Magic Beans | Why are cover crops important to you?

cec – soil health | carbon sequestration | weed suppression

You’ve heard the story of “Jack and Bean Stalk” right? What if I told you that magic beans are real. There is a bean that can we can plant that helps with climate change and will make our food healthier. Sound too good to be true, please read on.

Clover, vetch, and field peas are examples of leguminous cover crops that help fix nitrogen in the soil, help with soil erosion, lessen the need for herbicides, and aerate the soil. That is one magic bean/legume.

So what is a cover crop anyway? Cover crops are grown specifically to enrich soil health they range from grasses, legumes, crucifers, to flowers. These crops aren’t grown for harvest and consumption. Most cover crops are grown in the shoulder seasons: autumn/winter/early fall and are then terminated in preparation for spring planting.

four apples a day will keep the doctor away

Let’s address how magic beans help with your health first, then we’ll move on to how they help with climate change. Soil health relates directly to human health. Once a seed has been sown/planted the soil is the primary environment from which the nutrient uptake occurs in that plants development.

If you have a child, think of it like this: your child inherits a ton of genetic predispositions from you during development in the womb some good some bad. We have no control over the genetics we pass along to our children. The environment is the space that we have the most control over. If we provide our child with a healthy environment, those genes will be expressed in the best way possible.

Once a seed – which is genetically determined – germinates the plant feeds from the soil for the remainder of its life cycle. The soil is the environment we have control over as growers. We want to strive to create the best growing environment for our seed’s genetics to be expressed. Because the composition of the soil is responsible for the nutrients we consume.

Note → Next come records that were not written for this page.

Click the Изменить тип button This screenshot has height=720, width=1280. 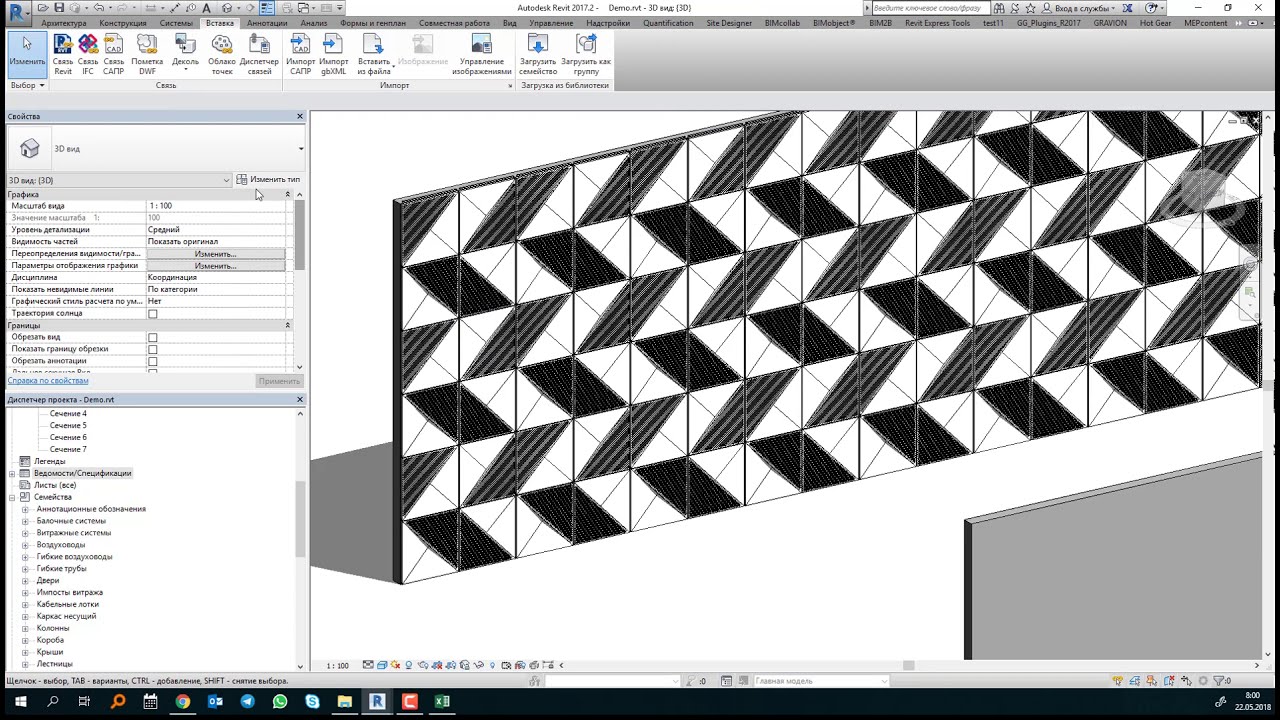click(268, 180)
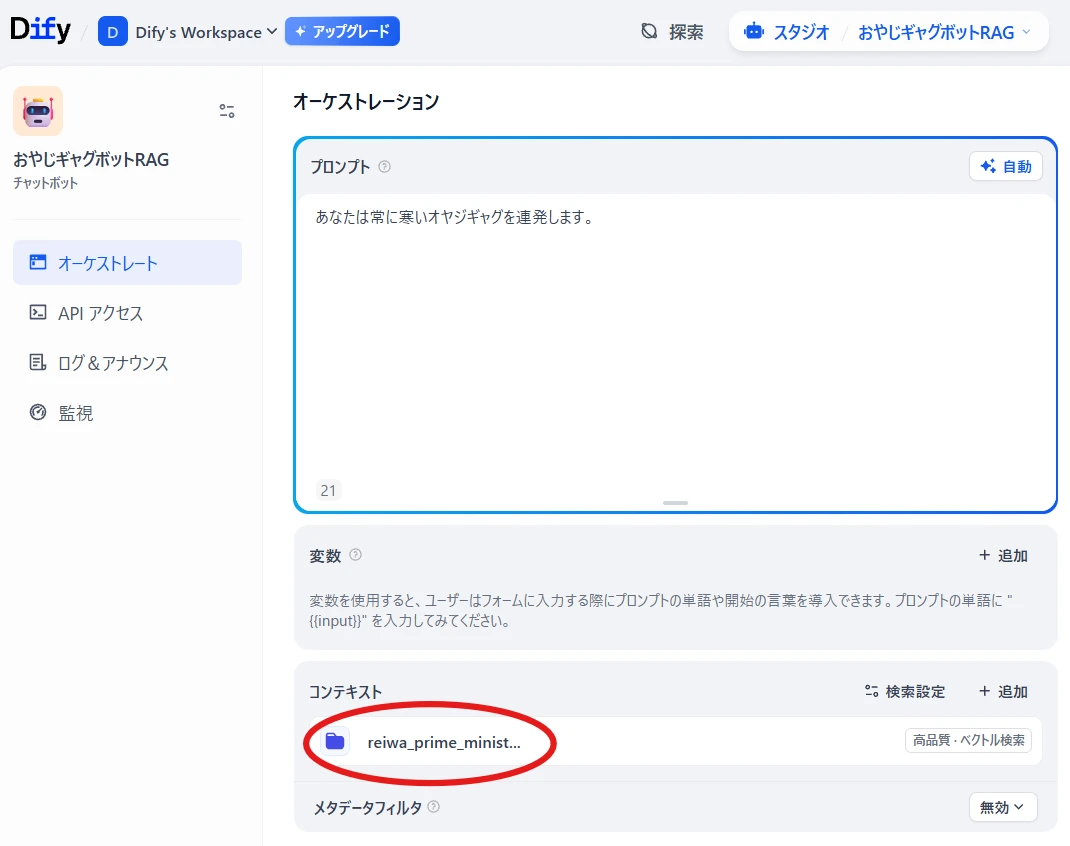Click the blue folder icon of the knowledge base
Viewport: 1070px width, 846px height.
coord(335,741)
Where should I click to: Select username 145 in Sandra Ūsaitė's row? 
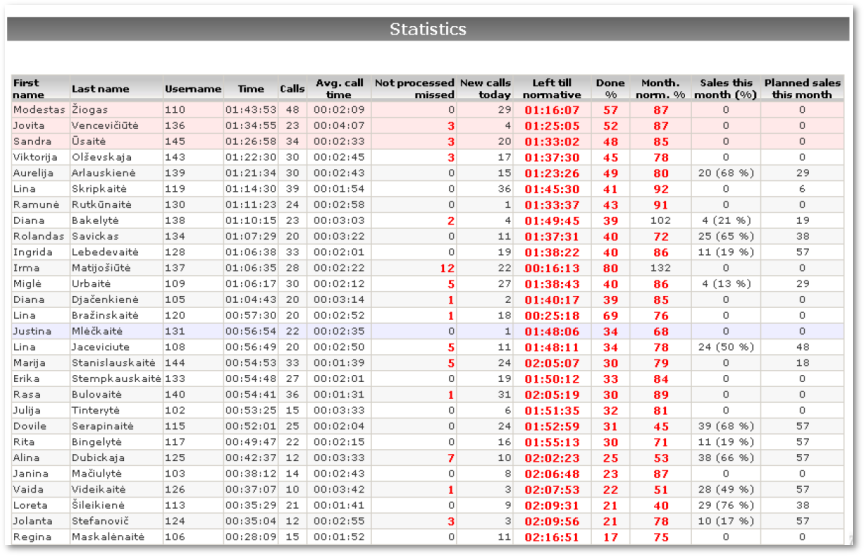click(175, 141)
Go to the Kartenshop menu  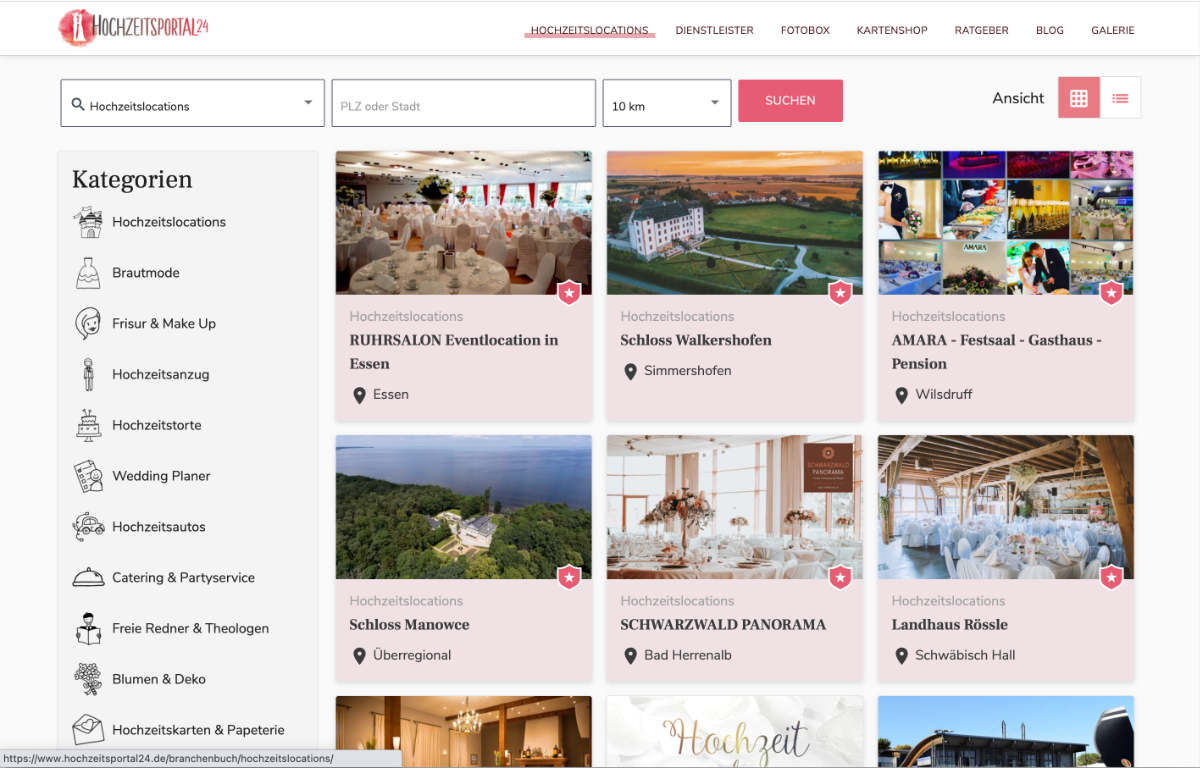click(892, 30)
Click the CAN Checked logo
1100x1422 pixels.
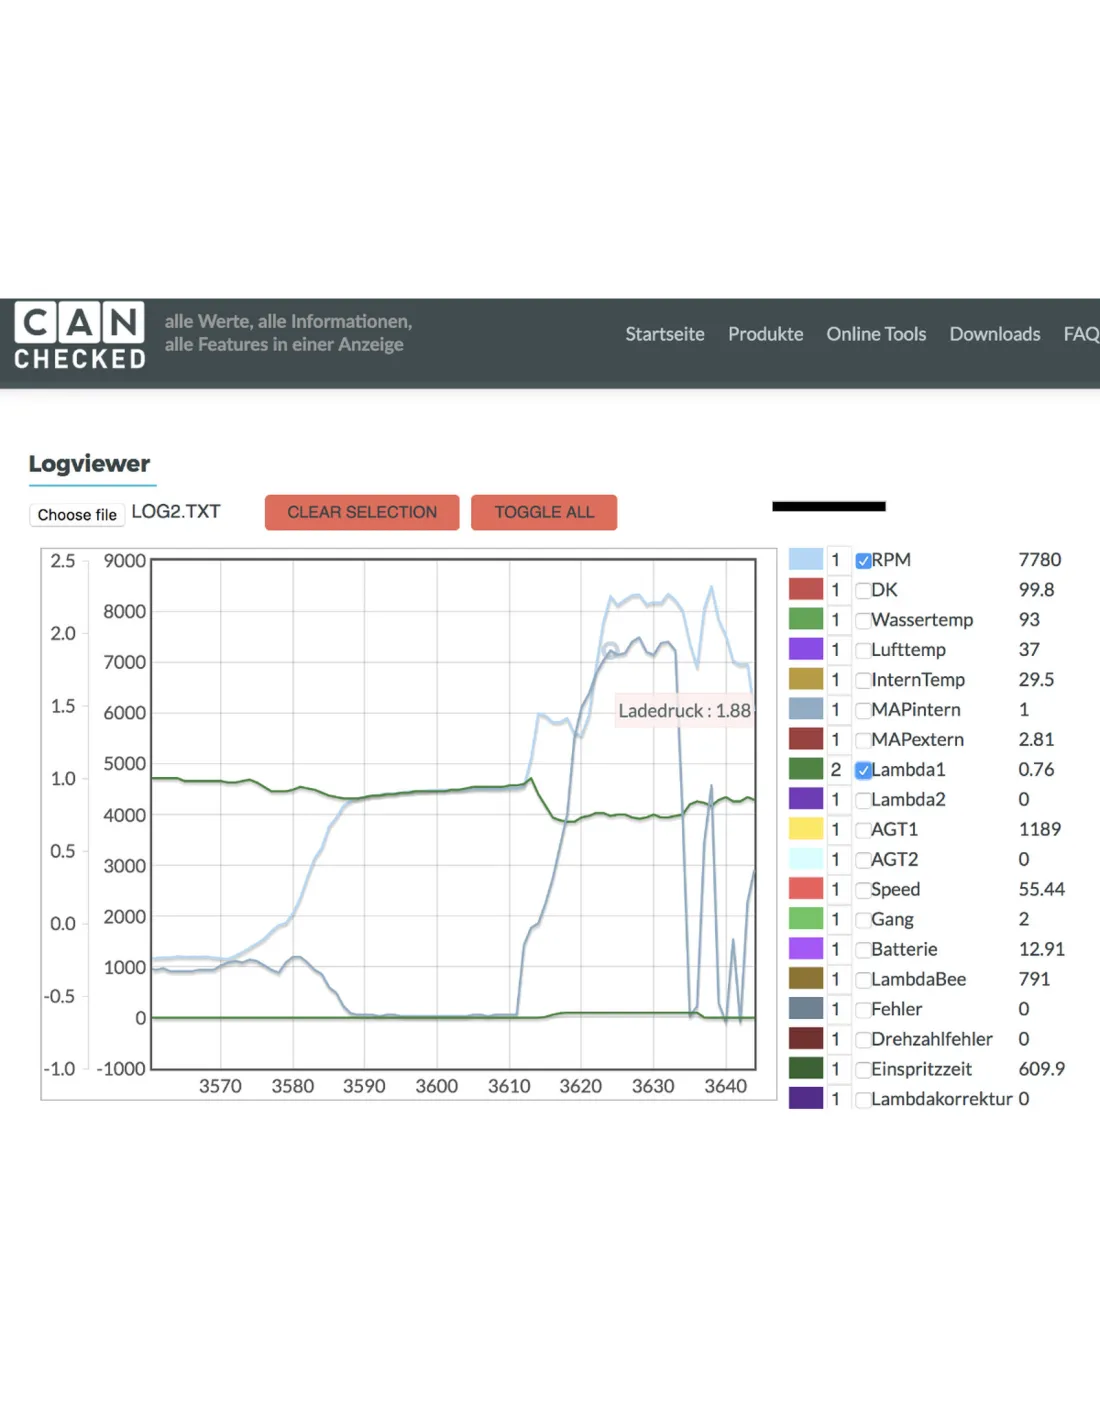[80, 336]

This is where the analogy will have to end, we needn’t rethatch a “Modest Proposal,” but suffice it to say: you are what your food eats.

The sad fact is that the nutrient density in our food is diminishing with each passing year. This is due to our unsustainable soil management practices and the demands for quantity over quality.

David R. Montgomery and Anne Bikle, recently published a book entitled “What your food ate.” In it they sum this loss of nutrient density in our food: “today it is closer to four apples a day will keep the doctor away” (What Your Food Ate, Montgomery and Bikle).

you are what your food eats

Growing cover crops is one method for restoring those nutrients to our food. The roots of these crops push far deeper into the soil profile then vegetable and fruit crops. Sometimes the difference in root depth can be measured in meters.

This is significant because once those crops are terminated they become green manure. Green manure is the green manure that is produced biodegrades into the soil feeding the main growing zone with macro and micro nutrients derived from deep in the soil.

Some covers also produce plant available nitrogen with their roots i.e. clovers, vetch, peas. Nitrogen is the number one nutrient that vegetable plants need for healthy development. Nitrogen makes up approximately 60% of a plants diet. Progressive broad acre farmers are now using clover, vetch, and peas to fix nitrogen in their soil to lessen their reliance on conventional nitrogen fertilizer applications.

In other words out magic beans produce organic fertilizer and decrease our reliance for chemical fertilizer application to our fields.